GOAL OF THE EXERCISE — Using the data below, work out how many lines contain "node", and report only that number.

INPUT RECORDS —
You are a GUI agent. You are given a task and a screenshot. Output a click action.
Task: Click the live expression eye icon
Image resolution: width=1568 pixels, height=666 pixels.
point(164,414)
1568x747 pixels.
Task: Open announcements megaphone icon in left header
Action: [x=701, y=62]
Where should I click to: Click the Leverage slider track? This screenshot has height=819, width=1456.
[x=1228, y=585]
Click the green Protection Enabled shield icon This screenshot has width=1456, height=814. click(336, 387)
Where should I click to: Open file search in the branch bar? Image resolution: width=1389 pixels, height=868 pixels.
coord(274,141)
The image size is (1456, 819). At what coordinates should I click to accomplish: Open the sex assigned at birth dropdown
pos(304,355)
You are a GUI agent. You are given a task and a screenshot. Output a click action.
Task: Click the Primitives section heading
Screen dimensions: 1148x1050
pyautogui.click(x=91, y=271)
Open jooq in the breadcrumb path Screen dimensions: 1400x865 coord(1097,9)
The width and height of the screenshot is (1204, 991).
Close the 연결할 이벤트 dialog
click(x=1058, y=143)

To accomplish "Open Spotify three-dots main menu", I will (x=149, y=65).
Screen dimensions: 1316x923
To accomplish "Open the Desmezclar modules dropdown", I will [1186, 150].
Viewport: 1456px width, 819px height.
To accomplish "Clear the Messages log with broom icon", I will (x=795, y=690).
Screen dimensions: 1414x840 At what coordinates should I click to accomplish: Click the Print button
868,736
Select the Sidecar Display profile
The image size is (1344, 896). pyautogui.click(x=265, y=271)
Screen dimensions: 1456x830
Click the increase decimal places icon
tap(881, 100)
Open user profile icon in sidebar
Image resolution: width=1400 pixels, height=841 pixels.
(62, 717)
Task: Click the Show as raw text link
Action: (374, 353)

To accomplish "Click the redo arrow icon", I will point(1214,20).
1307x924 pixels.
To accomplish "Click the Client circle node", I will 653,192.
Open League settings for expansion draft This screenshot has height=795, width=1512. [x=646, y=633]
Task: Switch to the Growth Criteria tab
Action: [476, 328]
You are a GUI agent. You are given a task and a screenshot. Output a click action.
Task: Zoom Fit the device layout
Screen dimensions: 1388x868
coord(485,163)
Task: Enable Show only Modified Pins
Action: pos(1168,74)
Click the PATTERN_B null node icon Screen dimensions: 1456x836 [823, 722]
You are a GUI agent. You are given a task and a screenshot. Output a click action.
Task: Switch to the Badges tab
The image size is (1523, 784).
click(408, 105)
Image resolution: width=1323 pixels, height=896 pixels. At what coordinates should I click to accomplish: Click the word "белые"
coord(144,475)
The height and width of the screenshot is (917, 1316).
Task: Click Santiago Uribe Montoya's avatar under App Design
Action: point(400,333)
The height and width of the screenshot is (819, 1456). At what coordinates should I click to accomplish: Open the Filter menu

ANSWER AREA — 2